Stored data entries

═══

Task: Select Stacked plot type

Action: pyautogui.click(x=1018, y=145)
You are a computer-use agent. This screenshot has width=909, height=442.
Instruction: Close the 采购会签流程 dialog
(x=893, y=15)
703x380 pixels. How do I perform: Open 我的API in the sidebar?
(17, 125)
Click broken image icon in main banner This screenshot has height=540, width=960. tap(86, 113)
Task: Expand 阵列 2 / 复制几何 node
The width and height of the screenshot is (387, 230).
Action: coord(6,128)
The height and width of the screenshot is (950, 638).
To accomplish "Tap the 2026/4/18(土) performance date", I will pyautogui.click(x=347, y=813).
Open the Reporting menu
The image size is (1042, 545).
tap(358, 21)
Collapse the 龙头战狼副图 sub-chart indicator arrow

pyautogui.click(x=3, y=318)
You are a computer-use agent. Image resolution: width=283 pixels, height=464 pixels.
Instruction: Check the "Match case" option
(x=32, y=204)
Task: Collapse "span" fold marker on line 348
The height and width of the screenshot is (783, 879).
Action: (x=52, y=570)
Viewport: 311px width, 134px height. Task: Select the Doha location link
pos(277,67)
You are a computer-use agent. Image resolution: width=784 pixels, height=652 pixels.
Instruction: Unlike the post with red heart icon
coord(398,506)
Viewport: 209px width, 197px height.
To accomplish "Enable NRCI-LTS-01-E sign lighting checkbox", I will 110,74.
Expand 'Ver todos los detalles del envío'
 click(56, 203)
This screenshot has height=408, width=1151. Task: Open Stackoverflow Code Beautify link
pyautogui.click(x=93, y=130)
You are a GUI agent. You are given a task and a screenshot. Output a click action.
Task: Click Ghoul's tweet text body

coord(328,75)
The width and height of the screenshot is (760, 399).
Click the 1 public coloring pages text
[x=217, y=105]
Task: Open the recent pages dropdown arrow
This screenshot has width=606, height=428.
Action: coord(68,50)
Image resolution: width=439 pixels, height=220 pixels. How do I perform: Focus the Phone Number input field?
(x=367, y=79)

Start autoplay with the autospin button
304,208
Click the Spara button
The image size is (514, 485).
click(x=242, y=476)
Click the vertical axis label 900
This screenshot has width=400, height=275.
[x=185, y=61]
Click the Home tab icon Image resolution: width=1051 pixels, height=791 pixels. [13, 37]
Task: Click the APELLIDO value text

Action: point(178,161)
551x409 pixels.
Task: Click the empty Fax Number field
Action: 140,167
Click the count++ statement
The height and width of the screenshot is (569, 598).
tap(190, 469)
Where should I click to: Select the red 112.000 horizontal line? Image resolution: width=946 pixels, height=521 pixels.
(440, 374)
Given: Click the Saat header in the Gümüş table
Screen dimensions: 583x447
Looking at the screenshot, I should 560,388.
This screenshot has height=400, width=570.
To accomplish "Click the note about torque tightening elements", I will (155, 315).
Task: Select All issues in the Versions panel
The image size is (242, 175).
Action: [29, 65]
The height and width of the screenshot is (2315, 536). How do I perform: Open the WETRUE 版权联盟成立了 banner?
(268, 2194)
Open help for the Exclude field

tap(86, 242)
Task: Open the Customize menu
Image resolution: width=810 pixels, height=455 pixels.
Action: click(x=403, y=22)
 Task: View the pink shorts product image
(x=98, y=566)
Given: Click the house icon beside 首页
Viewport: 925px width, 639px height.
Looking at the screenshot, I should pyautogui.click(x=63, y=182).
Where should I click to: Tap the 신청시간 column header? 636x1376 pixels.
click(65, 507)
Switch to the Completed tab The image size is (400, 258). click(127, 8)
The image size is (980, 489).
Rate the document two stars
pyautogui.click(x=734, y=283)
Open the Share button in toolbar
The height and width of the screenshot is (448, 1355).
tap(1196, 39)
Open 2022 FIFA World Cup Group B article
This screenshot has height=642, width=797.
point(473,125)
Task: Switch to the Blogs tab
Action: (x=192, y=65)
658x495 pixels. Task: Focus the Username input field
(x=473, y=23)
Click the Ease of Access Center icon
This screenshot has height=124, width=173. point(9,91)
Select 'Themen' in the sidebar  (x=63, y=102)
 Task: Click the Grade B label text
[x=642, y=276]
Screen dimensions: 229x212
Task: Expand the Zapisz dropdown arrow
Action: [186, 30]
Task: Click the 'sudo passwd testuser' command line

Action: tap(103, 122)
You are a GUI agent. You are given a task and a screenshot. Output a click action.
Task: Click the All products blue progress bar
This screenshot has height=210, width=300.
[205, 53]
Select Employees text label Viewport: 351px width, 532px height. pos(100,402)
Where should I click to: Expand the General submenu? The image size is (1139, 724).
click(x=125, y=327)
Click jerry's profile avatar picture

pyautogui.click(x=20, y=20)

═══

Activity: Would you state how many lines of the data above hold the string "will"? Reply with the number alone.

Solution for this exercise: 3